# GIVEN INFORMATION start

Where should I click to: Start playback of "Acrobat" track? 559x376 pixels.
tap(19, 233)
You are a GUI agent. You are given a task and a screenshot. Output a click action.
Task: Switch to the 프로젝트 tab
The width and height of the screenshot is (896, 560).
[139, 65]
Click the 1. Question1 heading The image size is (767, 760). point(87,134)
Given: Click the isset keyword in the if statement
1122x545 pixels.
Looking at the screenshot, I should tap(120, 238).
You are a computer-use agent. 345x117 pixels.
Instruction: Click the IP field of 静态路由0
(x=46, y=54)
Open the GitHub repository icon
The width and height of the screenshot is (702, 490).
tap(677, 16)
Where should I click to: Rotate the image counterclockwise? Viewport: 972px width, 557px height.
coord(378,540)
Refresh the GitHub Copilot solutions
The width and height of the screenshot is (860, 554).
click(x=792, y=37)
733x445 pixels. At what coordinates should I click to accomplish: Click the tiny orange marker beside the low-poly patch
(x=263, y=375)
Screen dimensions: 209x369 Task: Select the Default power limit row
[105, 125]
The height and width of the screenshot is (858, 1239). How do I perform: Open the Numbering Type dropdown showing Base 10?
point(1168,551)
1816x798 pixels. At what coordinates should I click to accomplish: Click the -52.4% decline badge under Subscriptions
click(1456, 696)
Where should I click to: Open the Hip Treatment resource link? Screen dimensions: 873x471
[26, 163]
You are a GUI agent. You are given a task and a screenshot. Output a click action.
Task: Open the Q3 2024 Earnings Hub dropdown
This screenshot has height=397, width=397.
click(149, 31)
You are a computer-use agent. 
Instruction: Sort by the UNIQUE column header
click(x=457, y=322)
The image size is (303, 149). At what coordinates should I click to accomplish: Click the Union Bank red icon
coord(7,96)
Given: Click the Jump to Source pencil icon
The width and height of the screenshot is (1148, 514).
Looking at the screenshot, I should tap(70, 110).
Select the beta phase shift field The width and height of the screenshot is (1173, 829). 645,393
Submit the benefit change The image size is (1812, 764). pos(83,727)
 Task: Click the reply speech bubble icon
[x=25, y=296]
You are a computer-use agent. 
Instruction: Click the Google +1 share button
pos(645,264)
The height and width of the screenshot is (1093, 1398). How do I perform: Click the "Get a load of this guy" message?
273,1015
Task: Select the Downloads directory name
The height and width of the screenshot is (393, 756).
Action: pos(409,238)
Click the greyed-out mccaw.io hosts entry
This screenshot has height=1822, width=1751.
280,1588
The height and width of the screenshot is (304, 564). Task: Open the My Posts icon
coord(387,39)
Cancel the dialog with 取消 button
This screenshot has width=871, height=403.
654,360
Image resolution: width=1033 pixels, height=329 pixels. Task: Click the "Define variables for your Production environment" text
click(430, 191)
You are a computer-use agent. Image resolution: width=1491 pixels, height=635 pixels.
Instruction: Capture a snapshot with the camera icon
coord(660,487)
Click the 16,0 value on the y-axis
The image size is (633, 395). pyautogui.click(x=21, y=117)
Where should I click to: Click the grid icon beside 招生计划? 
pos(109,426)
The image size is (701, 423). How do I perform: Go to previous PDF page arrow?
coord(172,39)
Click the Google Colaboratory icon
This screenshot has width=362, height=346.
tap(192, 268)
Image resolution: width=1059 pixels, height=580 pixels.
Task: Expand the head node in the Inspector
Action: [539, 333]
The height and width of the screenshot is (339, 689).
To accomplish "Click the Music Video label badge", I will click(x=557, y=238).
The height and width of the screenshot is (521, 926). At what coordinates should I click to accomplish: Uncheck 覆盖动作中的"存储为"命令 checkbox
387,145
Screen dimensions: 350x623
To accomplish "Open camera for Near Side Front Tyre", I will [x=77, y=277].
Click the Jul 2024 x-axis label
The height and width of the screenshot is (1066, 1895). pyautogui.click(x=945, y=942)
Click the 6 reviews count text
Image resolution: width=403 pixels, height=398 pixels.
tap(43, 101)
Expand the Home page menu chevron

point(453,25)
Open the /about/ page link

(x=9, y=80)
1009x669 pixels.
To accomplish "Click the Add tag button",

# GIVEN INFORMATION end

Can you give again, unchanged, the rows from the line with "Click the Jul 2024 x-axis label" through the last line of the rows?

Click the Jul 2024 x-axis label
The height and width of the screenshot is (1066, 1895). pyautogui.click(x=945, y=942)
Click the 6 reviews count text
Image resolution: width=403 pixels, height=398 pixels.
tap(43, 101)
Expand the Home page menu chevron

point(453,25)
Open the /about/ page link

(x=9, y=80)
1009x669 pixels.
To accomplish "Click the Add tag button",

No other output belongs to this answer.